Background noise is the other critical factor. Classroom standards call for noise levels no higher than 35 dBA when the room is unoccupied. This threshold was chosen because typical speech levels in a classroom will exceed it, keeping the signal-to-noise ratio positive and giving listeners a reasonable chance of catching every word.
Word Error Rate for Digital Systems
When the “listener” is a machine rather than a person, intelligibility is measured using Word Error Rate (WER). This metric evaluates automatic speech recognition systems by comparing their transcript to a known-correct reference. WER counts three types of mistakes: words the system missed entirely (deletions), words it got wrong (substitutions), and extra words it inserted that weren’t spoken (insertions). The total number of errors is divided by the total number of words in the reference transcript.

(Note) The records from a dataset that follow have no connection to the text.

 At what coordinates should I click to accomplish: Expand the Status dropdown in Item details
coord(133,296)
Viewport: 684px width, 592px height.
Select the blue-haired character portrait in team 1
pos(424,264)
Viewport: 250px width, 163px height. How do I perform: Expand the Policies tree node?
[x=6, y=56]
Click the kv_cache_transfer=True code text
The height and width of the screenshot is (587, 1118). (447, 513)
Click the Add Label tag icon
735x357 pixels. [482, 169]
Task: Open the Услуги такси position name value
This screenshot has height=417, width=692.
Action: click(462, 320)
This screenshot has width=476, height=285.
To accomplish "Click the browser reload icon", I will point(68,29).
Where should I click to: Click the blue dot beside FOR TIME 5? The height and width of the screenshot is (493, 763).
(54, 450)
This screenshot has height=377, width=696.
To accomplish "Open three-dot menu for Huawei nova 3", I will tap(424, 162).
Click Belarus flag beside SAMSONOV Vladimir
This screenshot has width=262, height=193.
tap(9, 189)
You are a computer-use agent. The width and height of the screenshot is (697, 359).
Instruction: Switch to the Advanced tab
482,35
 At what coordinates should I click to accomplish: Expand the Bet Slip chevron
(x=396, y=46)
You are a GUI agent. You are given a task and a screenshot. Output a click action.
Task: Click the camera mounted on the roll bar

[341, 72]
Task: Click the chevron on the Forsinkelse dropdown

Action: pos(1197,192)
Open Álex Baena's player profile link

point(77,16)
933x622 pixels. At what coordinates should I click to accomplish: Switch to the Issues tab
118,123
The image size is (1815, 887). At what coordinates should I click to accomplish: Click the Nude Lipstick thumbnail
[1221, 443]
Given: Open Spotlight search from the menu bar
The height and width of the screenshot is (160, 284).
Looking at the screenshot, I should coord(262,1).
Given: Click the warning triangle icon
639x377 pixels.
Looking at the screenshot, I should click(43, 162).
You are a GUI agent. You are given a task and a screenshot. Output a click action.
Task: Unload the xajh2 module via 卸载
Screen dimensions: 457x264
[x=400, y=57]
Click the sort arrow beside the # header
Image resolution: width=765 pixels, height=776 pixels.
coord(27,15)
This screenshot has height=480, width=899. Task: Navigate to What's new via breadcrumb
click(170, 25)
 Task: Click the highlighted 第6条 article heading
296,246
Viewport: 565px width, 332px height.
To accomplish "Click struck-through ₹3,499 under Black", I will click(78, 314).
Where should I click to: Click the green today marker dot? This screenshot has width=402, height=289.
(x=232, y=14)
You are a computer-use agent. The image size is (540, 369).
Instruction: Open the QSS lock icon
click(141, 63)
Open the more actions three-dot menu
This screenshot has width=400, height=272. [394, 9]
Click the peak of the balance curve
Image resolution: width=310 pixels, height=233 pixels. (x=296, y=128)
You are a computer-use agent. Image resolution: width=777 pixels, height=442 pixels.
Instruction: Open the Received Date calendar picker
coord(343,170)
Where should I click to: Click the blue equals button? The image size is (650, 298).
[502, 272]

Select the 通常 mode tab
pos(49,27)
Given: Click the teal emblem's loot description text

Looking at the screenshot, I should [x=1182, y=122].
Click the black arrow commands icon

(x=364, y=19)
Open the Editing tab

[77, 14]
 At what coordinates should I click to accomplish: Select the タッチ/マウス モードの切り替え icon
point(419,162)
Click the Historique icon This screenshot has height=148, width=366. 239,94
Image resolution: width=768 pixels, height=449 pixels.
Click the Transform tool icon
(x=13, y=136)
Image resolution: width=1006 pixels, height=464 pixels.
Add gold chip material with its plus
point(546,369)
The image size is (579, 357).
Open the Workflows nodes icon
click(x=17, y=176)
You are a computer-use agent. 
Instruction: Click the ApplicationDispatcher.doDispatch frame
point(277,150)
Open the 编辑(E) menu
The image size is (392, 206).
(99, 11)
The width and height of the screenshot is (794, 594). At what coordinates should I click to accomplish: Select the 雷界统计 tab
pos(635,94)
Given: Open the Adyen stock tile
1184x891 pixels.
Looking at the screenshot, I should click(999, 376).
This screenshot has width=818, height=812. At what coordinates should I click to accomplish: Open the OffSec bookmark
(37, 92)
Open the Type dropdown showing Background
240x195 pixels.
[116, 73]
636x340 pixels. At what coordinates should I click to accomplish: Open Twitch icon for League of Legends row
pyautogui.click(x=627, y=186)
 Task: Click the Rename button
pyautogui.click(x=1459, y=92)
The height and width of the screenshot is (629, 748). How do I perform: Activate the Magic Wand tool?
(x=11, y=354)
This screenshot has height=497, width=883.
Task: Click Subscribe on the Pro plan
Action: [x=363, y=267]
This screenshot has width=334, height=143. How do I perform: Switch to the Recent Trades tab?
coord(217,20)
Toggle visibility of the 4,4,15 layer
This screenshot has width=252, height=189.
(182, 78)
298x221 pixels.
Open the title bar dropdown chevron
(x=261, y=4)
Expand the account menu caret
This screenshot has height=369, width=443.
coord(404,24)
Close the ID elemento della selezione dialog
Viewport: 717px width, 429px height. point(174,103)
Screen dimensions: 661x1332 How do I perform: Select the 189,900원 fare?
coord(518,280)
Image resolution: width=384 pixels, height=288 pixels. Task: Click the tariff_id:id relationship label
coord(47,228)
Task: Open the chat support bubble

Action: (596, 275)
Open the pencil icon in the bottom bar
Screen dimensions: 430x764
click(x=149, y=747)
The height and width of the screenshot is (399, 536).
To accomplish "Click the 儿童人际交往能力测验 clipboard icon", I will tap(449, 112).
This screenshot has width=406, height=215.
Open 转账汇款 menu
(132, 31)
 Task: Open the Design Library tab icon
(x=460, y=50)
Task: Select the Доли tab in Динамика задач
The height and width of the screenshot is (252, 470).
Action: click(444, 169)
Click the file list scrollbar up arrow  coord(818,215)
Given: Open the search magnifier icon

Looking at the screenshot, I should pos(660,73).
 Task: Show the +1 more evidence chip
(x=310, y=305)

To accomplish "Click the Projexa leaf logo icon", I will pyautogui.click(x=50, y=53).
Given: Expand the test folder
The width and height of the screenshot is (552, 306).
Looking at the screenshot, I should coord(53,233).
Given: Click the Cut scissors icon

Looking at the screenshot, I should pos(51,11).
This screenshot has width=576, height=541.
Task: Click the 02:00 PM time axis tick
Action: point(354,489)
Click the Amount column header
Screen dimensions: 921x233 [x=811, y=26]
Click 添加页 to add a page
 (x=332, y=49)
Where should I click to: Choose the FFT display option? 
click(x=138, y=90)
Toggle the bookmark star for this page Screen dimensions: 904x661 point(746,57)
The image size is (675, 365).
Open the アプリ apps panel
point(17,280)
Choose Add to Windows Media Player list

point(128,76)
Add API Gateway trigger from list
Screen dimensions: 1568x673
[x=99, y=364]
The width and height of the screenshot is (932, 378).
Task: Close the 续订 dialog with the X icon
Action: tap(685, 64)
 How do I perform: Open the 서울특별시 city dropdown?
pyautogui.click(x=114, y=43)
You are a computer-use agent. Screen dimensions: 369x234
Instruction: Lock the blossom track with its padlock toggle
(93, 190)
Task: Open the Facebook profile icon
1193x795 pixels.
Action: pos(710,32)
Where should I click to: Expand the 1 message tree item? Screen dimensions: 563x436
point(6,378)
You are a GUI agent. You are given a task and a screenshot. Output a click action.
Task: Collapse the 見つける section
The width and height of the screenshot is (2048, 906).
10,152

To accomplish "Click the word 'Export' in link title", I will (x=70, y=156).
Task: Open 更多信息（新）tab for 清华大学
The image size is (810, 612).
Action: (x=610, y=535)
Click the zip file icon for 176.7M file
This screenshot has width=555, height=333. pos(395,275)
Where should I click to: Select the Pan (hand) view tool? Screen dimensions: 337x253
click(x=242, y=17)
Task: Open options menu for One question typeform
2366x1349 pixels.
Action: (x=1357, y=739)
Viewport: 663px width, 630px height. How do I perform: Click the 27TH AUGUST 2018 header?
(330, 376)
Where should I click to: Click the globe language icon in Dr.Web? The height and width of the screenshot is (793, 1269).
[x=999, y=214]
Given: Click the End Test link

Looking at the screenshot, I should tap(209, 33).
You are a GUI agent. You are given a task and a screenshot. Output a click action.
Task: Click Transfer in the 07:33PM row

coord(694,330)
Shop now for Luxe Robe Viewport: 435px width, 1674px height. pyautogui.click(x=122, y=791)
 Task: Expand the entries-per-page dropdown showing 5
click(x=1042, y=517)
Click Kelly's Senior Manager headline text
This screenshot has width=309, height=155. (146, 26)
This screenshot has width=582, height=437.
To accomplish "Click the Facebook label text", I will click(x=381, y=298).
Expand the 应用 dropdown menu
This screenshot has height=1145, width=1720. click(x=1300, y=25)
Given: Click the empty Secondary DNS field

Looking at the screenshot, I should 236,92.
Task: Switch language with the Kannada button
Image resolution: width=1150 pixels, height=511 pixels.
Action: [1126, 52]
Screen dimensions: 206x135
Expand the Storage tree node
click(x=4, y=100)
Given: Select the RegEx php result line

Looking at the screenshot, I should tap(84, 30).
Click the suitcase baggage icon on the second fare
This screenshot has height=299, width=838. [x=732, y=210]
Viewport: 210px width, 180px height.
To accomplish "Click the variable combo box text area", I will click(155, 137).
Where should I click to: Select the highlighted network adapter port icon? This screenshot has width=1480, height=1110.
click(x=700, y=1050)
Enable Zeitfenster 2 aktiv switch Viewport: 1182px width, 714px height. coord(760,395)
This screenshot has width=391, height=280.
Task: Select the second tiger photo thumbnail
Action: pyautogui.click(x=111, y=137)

A WER of 0% means perfect transcription. In practice, modern systems achieve single-digit WER on clean studio recordings but can climb to 20% or higher in noisy, real-world conditions. WER has become the standard benchmark for comparing voice assistants, transcription services, and any technology that converts speech to text.
Choosing the Right Method
The best measurement approach depends entirely on what you’re trying to evaluate. For an individual’s hearing ability, listener-based tests with standardized word lists in noise give the most clinically meaningful results. For a room or building, STI measurements or SII calculations tell you whether the space supports clear communication before anyone walks in. For audio technology like codecs, hearing aids, or voice-over-IP systems, the Modified Rhyme Test or WER testing reveals whether the hardware preserves enough speech detail for reliable understanding.
In many professional settings, combining methods gives the fullest picture. An audiologist might use both a speech-in-noise test and an SII calculation to understand not just how a patient performs, but why. A classroom designer might measure STI to verify acoustic treatment, then run listener tests to confirm real-world performance matches the prediction.